◆ Problem details: Write out every one of the rows below word for word, leaving the pictures out.

◆ Source records:

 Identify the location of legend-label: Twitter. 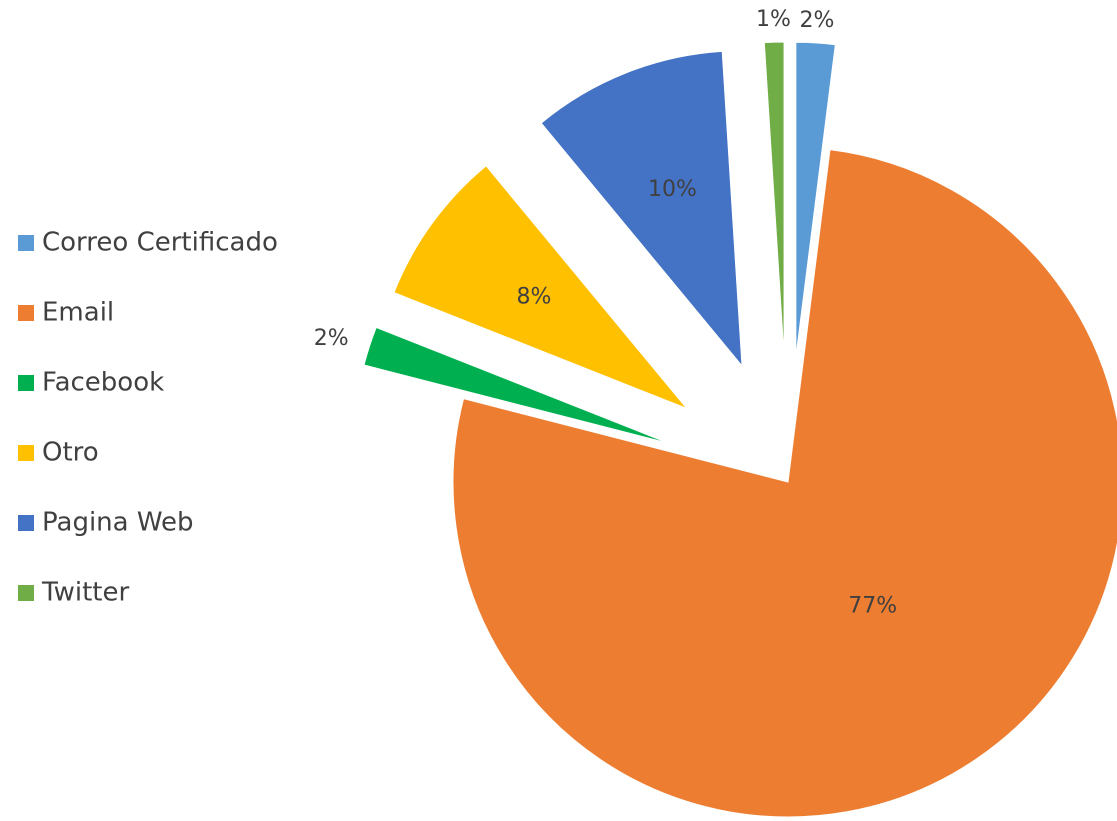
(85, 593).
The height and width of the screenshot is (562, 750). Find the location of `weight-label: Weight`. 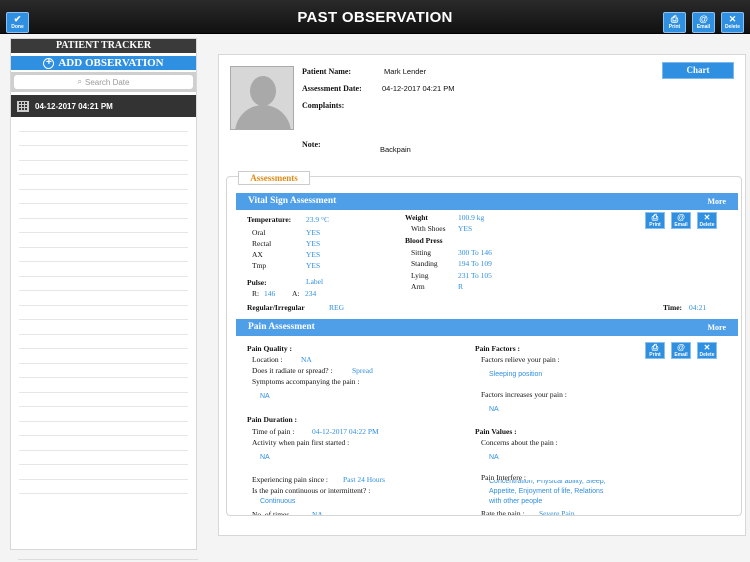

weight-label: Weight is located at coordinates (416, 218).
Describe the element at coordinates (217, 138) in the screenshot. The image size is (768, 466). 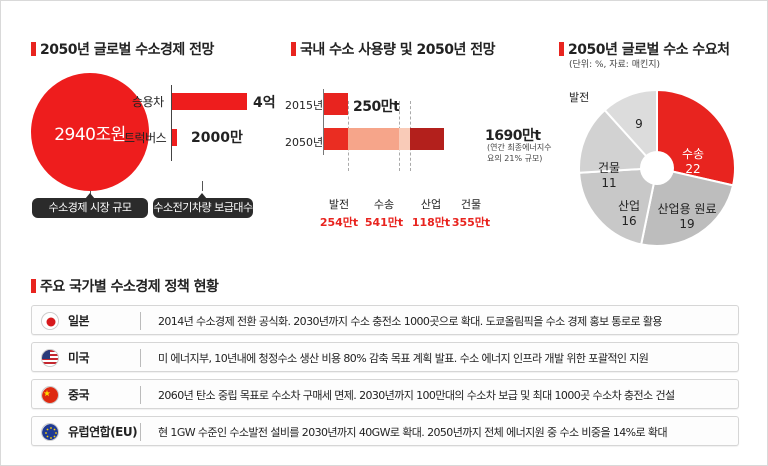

◆ Response to this exercise:
 Identify the location of legend-label: Twitter. 
(85, 593).
The height and width of the screenshot is (562, 750). Find the location of `weight-label: Weight`. 

weight-label: Weight is located at coordinates (416, 218).
Describe the element at coordinates (217, 138) in the screenshot. The image size is (768, 466). 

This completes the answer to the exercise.